Осуждаю ли я вторжение России в Украину? Да. Желаю ли я победы Украине? Безусловно. Считаю ли я, что все русские или россияне виноваты в этом и несут за это ответственность? Нет. Считаю ли я, что между всеми русскими, русской культурой, являющейся частью контекста мировой культуры, и Российской Федерацией с Путиным во главе следует ставить знак равенства? Конечно, нет. Считаю ли я, что нужно потерпеть и закрыть глаза на то, что некоторые позволяют себе унижать и оскорблять русских публично? Нет, не считаю. Хотя заслуживающих порицания ох как немало, но подводить черту означает уподобиться им.

– Вас не смущает отторжение всего российского и русского, обидные эпитеты в адрес ваших соотечественников?

– Если мы говорим о людях, для меня не было существенной разницы между социумом в России и социумом в Литве. Люди – это просто люди. В процентном соотношении количество консерваторов, социалистов, ультралибералов или радикалов везде примерно одинаковое. У немецкой театральной группы Rimini Protokoll был проект под названием „100% City“, где людей в разных городах собирали в группы по 100 человек и на основе математики показывали, что между нами нет большой разницы.

И если мы сравниваем условную Россию с условной Литвой, я считаю, что здесь людям просто больше повезло с телевизором, средой и возможностями.

Недавно я поделилась фотографией в Facebook, где на одной из стен в старом городе Клайпеды большими буквами написали "Russians, go home!". Я понимаю эту эмоцию, но где проходит граница? Допустимо ли, когда твоя позиция выражается откровенным вандализмом?.. Это открытый вопрос. Но одно можно сказать точно – война радикализует всех. С одной стороны, это неизбежно. С другой стороны, плохо, когда люди сами себя погружают в ненависть. Я бы не хотела, чтобы в сердцах литовцев поселилась ненависть, потому что ровно то же самое сейчас происходит в России. Находиться в такой атмосфере невыносимо. Ненависть и радикализация – это яд, токсин, который еще долго будет выходить из всех нас.

– Над чем вы работаете сейчас?

– Сейчас, помимо моего учебного проекта в Норвегии, я работаю с режиссером Дмитрием Крымовым – здесь, в Клайпедском драмтеатре. Он параллельно выпускает два спектакля – один в Клайпеде, а другой в Риге. Премьера должна состояться в марте. Эта новость еще нигде громко не анонсировалась.

– Как приятно, что такие театральные звезды мировой величины, как Дмитрий Крымов теперь творят в таких небольших и не очень известных широкой публике театрах…

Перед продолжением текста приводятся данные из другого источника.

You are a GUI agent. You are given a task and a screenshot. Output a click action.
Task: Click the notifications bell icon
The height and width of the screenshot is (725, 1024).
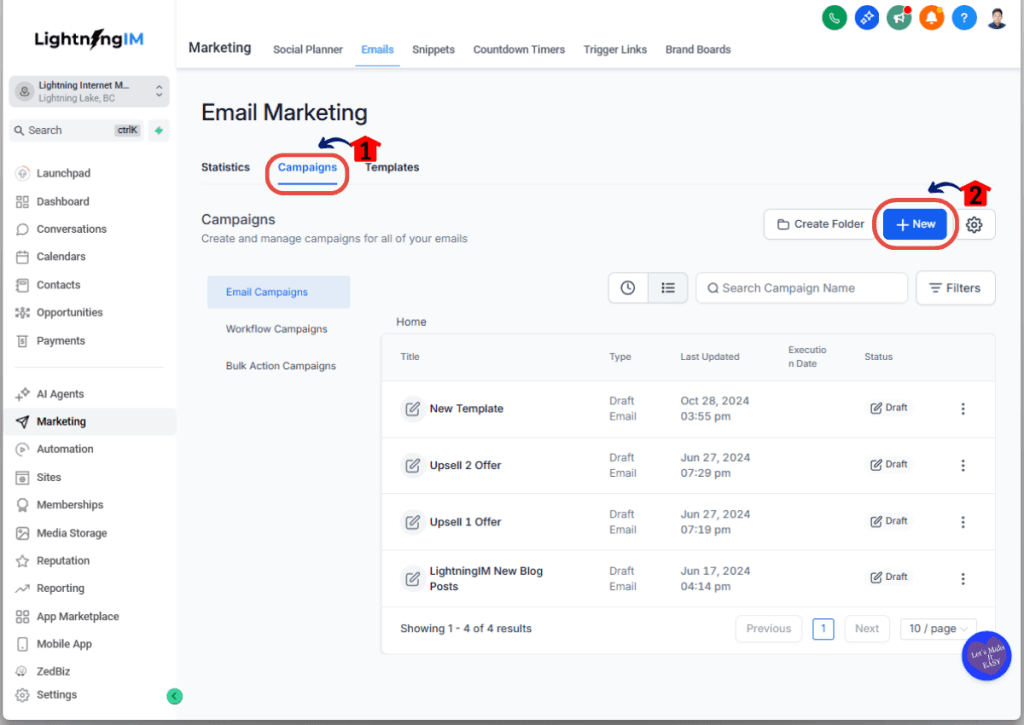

– Удивительное чувство, когда YouTubeстановится частью твоей реальности. До 24 февраля каждое утро я встречала "Утром на Дожде". Эти новости стали для меня частью быта, а потом раз… и часть "Дождя" уже здесь, в Риге. Там же – "Новая газета". В Вильнюсе – часть команды "Эхо Москвы" и множество других блогеров и деятелей культуры. Я рада, что Литва стала новым домом для многих достойных людей.

– И последний вопрос: надолго ли это все? Радикализация, война, тектонические разломы в Восточной Европе?

– Боюсь, что навсегда. К сожалению, я почти уверена, что при нашей жизни практически ничего не восстановится, хотя в наших силах все менять. Я буду продолжать оставаться верна себе, своим идеям. А главная идея заключается в том, что нужно строить межкультурные мосты – чем больше их будет возведено, тем сложнее их будет уничтожить.